◆ **WHAT IS REQUIRED**:
Can you repeat the material from the line with "Show info for" up to and including the line with "click(96, 391)", swapping "Folder" for "Directory" and leaving everything else unchanged?

◆ **TASK INPUTS**:
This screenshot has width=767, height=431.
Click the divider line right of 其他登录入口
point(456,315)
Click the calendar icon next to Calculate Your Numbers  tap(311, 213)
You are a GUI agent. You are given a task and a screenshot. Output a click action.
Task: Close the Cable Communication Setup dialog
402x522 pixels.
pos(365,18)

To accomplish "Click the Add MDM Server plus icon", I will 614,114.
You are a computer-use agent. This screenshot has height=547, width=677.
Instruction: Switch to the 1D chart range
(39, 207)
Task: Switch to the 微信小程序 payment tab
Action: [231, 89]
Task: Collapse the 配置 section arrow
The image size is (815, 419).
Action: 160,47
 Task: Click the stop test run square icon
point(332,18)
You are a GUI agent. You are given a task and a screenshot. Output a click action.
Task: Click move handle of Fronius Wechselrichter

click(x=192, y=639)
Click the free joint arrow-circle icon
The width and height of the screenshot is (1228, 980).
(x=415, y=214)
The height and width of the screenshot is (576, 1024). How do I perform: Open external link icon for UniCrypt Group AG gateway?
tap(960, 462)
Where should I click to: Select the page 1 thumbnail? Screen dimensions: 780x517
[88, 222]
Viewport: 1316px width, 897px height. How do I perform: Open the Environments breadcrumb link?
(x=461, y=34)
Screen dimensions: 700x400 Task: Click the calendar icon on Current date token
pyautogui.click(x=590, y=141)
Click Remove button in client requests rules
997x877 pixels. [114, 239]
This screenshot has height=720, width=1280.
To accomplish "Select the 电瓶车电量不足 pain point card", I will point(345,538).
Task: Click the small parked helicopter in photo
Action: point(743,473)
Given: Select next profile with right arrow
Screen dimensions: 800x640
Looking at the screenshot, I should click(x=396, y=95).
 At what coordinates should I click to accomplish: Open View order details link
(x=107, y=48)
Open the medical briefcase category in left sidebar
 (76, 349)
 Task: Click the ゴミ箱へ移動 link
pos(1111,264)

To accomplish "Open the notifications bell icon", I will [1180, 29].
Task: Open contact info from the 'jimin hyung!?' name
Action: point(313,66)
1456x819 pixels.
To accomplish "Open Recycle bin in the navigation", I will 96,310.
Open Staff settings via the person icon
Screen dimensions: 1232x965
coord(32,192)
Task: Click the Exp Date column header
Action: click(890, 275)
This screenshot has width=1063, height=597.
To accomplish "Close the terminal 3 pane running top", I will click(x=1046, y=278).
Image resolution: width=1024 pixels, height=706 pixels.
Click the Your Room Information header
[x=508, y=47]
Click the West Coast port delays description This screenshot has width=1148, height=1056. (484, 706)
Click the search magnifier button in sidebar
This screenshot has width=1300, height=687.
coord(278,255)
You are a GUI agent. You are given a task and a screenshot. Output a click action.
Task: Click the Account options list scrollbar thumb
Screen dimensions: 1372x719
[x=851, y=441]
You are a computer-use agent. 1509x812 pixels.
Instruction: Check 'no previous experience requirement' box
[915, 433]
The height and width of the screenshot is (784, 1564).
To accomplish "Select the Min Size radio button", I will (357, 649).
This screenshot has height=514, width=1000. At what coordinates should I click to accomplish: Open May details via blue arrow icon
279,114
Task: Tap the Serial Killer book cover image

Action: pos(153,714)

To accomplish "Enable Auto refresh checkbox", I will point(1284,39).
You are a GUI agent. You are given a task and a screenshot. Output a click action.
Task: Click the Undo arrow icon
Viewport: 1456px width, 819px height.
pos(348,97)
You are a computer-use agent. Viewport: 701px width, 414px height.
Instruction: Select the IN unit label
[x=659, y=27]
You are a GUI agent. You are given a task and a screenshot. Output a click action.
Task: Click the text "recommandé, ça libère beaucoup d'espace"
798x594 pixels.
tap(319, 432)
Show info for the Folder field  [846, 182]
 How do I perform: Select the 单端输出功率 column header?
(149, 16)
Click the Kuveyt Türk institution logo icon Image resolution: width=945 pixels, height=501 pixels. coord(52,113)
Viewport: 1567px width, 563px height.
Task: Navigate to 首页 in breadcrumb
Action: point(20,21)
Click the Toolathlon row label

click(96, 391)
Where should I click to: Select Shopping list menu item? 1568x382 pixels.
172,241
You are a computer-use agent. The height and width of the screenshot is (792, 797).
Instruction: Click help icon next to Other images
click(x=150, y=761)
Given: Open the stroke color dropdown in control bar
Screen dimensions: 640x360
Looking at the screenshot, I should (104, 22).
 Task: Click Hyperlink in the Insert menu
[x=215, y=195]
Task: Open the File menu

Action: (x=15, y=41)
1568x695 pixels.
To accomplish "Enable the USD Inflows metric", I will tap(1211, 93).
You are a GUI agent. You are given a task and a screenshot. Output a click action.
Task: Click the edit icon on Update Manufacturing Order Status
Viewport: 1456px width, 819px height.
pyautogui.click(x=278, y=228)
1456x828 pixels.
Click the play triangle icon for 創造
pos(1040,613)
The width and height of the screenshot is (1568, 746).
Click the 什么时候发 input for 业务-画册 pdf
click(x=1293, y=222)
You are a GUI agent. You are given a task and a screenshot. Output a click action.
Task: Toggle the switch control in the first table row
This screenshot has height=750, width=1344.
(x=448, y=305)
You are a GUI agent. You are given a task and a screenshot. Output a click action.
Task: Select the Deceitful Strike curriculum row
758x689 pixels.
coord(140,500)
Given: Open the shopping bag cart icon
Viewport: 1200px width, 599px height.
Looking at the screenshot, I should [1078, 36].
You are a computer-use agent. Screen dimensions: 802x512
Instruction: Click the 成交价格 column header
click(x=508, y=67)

◆ **WRITTEN REPLY**:
Show info for the Directory field  [846, 182]
 How do I perform: Select the 单端输出功率 column header?
(149, 16)
Click the Kuveyt Türk institution logo icon Image resolution: width=945 pixels, height=501 pixels. coord(52,113)
Viewport: 1567px width, 563px height.
Task: Navigate to 首页 in breadcrumb
Action: point(20,21)
Click the Toolathlon row label

click(96, 391)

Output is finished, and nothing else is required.